“这下还真成了信使了……”
“不过既然是信,偷看一眼不要紧的吧?”
“这种时候,最要命的不就是信息不对等吗?
“剧情走向我是真看不懂了,小小偷看一下信件,补充点线索不过分吧?
“咱可是有天道老爷罩着的人!”
陈默深吸一口气,《五方五行真妙诀》运转,融合了天道星辰之力的五色金丹猛地一跳!
化作本命神通虎伥鬼形态的自身元神无声无息地从他天灵盖冲出,首扑向手腕那处彩光印记。
然而,就在虎伥鬼的虚影利爪触碰到那彩色印记的刹那——
“轰!!!”
一股仿佛蕴含着开天辟地、造化众生伟力的力量,毫无征兆地从那微弱的彩光中爆发!
那不是攻击,而是一种绝对位阶的、源自生命本源的恐怖威压。
陈默如同蝼蚁仰望撑天巨柱,尘埃面对浩瀚星河!
“噗——!”
陈默眼前瞬间漆黑,一口滚烫的鲜血狂喷而出。
虎伥鬼虚影更是连哀鸣都来不及发出,汽化大半!
他整个人被这股反噬之力狠狠掼倒在地。
五脏六腑移位,五行真气乱窜,金丹光芒黯淡。

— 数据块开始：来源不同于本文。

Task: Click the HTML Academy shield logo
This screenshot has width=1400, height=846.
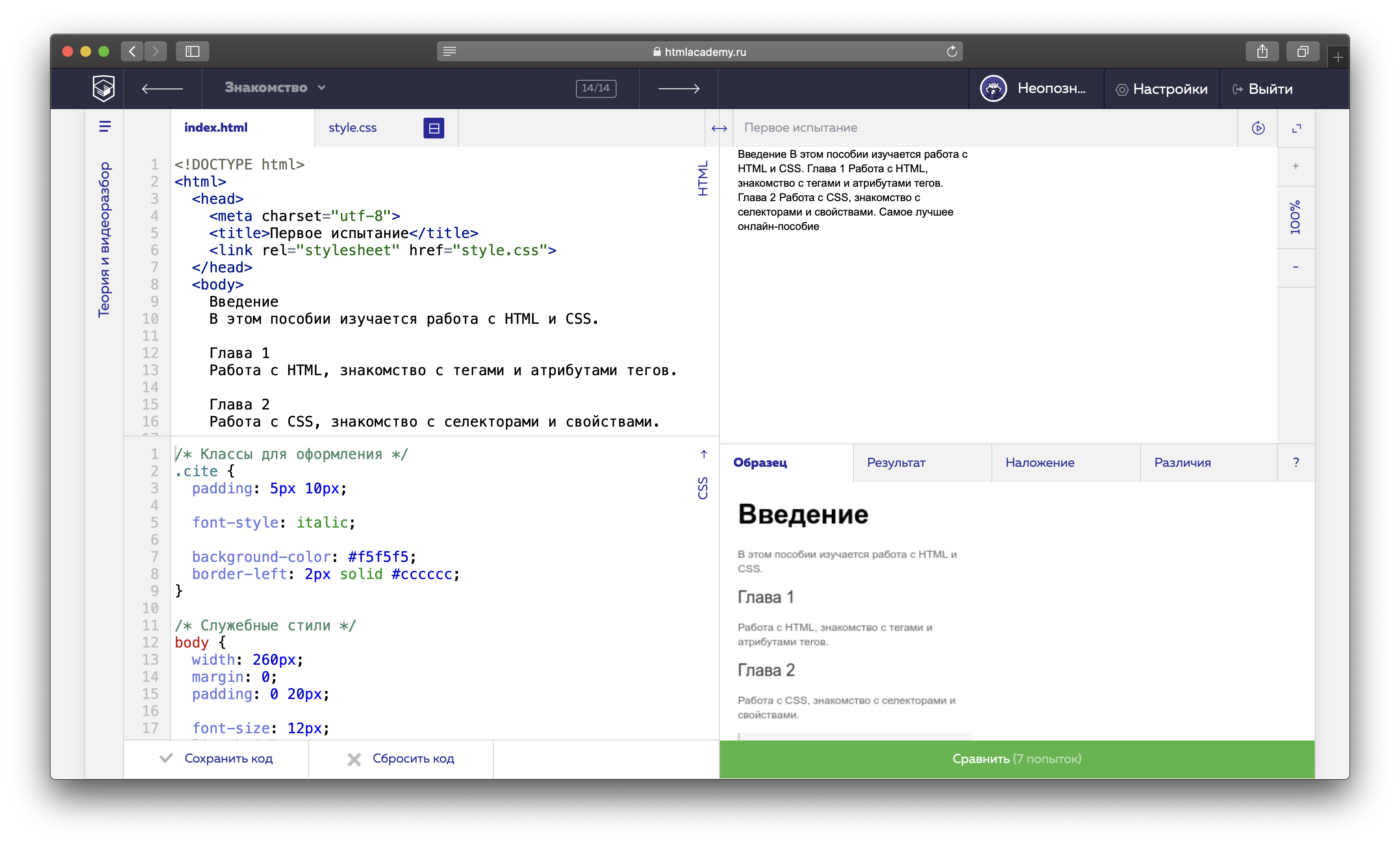Action: [x=103, y=88]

如果不是有神通辅助,真是用自己元神原体搞这一下子,恐怕己经修为散尽,变成懵懂无知的野兽了!
过了足足一炷香时间,陈默才艰难地撑起身子。
抹去嘴角的血迹,心有余悸地看着手腕那似乎毫无变化的印记,只剩下深入骨髓的敬畏和后怕。
“圣人之物……果然不是那么好碰的……”
“妈的,真就不给作弊狗一点活路么?
“这种鬼剧本,不开风灵月影怎么活啊!”
他苦笑,彻底熄了强行窥探的心思。
那么他唯一能依仗的,就剩下青禾婆婆最后那句戛然而止的警告:“归墟”。
还有小心“天”!
但不管如何,不送信是不行的。
就是不知道这火云洞好不好找、人皇伏羲好不好说话啊!
“按说这个时代神话行走于大地,火云洞这种人族圣地应该挺好找的吧?
“而且我好歹是带着女娲娘娘的信物出现的,应该也不至于被人当做奸细一棒子打死什么的。

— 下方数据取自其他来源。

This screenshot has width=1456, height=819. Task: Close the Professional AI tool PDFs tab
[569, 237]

“就是这天道老爷不给力啊,明明都帮我灌顶了,怎么不多加点潜行buff?
“稍不留神就让人看出跟脚原身,对我以后的活动很不利啊!”
他却是忘了,在须弥山,他的真正根脚可没被西方二圣看出来!
而青禾婆婆能看穿,却是沾了女娲娘娘造化人族的光,再加上女娲一族与妖族同根同源,这才同时看穿了陈默的真身!
换个人来,就算道行更高,也未必能如何!
天道庇护,那是说着玩的?
尽管如此,接下来的路途,陈默走得依旧异常谨慎。
他不再贸然使用虎伥鬼,连申公豹的伥鬼形象都暂时收起,只以白额虎的本体在荒山野岭间穿行。
遇到零星的妖族部落或人族村落,他便在远处观察,寻找看起来年长或见识广博的对象,再切换成申公豹的形象,上前小心探问。
“火云洞?没听说过。”
“人皇伏羲?那是上古传说里的人物吧?”
“走走走,别耽误俺们打猎!”
十问九不知。
偶尔有似乎知晓一二的,眼神也变得极其警惕,讳莫如深地摆摆手,迅速避开。
就在陈默几乎要放弃这种大海捞针的方式,考虑是否要冒险去更大的人族城池时。
他在一条清澈的山涧边,遇到了一位正在汲水的白发老翁。
老翁穿着浆洗得发白的葛布衣,气息平和,眼神却透着历经沧桑的睿智。
陈默化作申公豹模样,上前作揖:
“老丈请了。
“敢问可知‘火云洞’所在?”
老翁汲水的动作一顿,浑浊的老眼上下打量了陈默一番。
尤其在看到他道袍上沾染的些许不起眼的虎毛时,目光微微一闪。
他没有首接回答,反而慢悠悠地问:
“道长寻那地方作甚?那可是三皇清修之地,等闲不得打扰。”
陈默心中一喜,知道找对人了,连忙道:
“实乃受人之托,有紧要之物需面呈伏羲陛下。”
老翁沉吟片刻,用枯瘦的手指沾了沾水,在一块光滑的青石上画下一道极其复杂、仿佛蕴含山川走势的符文印记。
“此乃‘火云引’,循此印记灵光指引,自可穿过迷障,抵达洞天之外。”
他将青石递给陈默。
“不过,见与不见,全看陛下心意。道长好自为之。”
“多谢老丈!”
陈默郑重接过青石,入手微温。
一道极其微弱但方向明确的灵光从中透出,指向西南天际。
循着“火云引”的微弱灵光,陈默跋涉了数日,最终停在一片看似平平无奇、只有几座低矮红土丘陵的荒凉之地。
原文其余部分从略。